Rclone is a command-line program to manage files on cloud storage. It is a feature-rich alternative to cloud vendors’ web storage interfaces. Over 70 cloud storage products support rclone including S3 object stores, business & consumer file storage services, as well as standard transfer protocols.

Unfortunately it doesn’t support iCloud which would have been my preference, but I’ve opted to use Google Drive initially. I won’t go into the specifics of how this is configured as the project documentation is pretty good, and it will largely depend on where you are trying to copy files to.

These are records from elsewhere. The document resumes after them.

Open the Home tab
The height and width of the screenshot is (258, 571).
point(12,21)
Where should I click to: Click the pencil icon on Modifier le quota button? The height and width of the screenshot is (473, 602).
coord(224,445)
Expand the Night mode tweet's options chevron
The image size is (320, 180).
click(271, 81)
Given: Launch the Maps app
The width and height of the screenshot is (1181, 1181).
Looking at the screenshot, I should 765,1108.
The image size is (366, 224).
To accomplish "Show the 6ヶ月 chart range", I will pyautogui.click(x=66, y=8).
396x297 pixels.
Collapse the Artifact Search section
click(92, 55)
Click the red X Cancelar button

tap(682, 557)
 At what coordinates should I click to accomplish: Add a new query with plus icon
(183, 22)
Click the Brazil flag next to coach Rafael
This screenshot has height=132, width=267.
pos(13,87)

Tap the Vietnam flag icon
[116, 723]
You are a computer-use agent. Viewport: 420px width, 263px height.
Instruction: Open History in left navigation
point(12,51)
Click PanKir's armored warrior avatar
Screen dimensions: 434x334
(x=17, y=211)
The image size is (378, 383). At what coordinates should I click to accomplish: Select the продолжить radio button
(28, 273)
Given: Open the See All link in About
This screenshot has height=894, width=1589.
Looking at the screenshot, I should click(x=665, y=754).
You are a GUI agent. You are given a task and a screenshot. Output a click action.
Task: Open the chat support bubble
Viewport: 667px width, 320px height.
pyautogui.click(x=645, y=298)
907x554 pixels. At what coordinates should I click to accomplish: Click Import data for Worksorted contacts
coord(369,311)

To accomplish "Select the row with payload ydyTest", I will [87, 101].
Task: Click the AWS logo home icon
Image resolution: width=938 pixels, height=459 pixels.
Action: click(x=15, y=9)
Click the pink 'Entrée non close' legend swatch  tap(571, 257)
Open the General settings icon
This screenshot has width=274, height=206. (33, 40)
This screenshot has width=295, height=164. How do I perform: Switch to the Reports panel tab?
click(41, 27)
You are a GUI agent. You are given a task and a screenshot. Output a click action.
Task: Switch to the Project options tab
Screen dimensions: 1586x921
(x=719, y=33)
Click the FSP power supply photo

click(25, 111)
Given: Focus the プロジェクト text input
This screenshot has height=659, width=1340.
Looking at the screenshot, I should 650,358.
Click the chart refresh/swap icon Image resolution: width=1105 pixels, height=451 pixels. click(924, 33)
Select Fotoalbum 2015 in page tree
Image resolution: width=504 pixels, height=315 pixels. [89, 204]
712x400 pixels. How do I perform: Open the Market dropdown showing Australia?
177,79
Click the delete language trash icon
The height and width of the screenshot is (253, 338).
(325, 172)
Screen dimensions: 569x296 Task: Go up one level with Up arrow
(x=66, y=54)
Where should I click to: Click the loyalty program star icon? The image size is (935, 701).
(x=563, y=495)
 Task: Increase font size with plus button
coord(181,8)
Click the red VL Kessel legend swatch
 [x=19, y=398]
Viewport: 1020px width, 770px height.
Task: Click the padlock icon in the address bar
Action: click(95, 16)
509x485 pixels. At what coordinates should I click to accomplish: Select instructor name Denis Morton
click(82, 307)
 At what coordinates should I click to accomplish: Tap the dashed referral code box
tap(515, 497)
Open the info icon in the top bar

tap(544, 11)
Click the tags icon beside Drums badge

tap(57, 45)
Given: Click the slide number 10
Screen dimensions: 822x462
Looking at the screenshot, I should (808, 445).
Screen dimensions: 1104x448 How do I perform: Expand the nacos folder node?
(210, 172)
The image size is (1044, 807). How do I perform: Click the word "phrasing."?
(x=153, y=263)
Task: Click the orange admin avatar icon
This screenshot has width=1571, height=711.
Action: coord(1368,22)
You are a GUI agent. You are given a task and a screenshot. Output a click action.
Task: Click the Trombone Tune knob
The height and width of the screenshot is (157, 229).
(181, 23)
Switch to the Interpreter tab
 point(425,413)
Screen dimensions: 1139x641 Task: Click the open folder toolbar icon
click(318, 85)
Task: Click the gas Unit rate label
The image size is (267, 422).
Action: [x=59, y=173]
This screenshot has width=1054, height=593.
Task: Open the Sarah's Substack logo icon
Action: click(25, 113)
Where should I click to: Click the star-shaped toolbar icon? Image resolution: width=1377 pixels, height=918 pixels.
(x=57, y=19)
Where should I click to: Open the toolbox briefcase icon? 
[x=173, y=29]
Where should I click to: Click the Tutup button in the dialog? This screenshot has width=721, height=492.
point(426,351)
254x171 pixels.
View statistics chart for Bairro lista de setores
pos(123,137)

At the moment this is using the rclone copy action:

Copy the source to the destination. Does not transfer files that are identical on source and destination, testing by size and modification time or MD5SUM. Doesn’t delete files from the destination. If you want to also delete files from destination, to make it match source, use the synccommand instead.

This means that if anything goes wrong it should not delete files from Google Drive, but it is not a long term solution as I will run out of space there. I may switch this to sync later on, but I’ll be looking at other maintenance & observability options in a follow up post.

Once it was configured, I have another cron job that periodically runs the following command to copy all the created backup files to a location in Google Drive.

docker run --rm -it \
  --volume /data-storage/app-data/rclone/config:/config/rclone \
  --volume /data-storage/app-data/actual-server/backups:/data/adminpi/backups/actualserver \
  --volume /data-storage/app-data/heimdall/backups:/data/adminpi/backups/heimdall \
  --volume /data-storage/app-data/pihole/backups:/data/adminpi/backups/pihole \
  --volume /data-storage/app-data/unifi/backups:/data/adminpi/backups/unifi \
  --user $(id -u):$(id -g) \
  rclone/rclone \
  copy /data/adminpi gdrive:adminpi-backup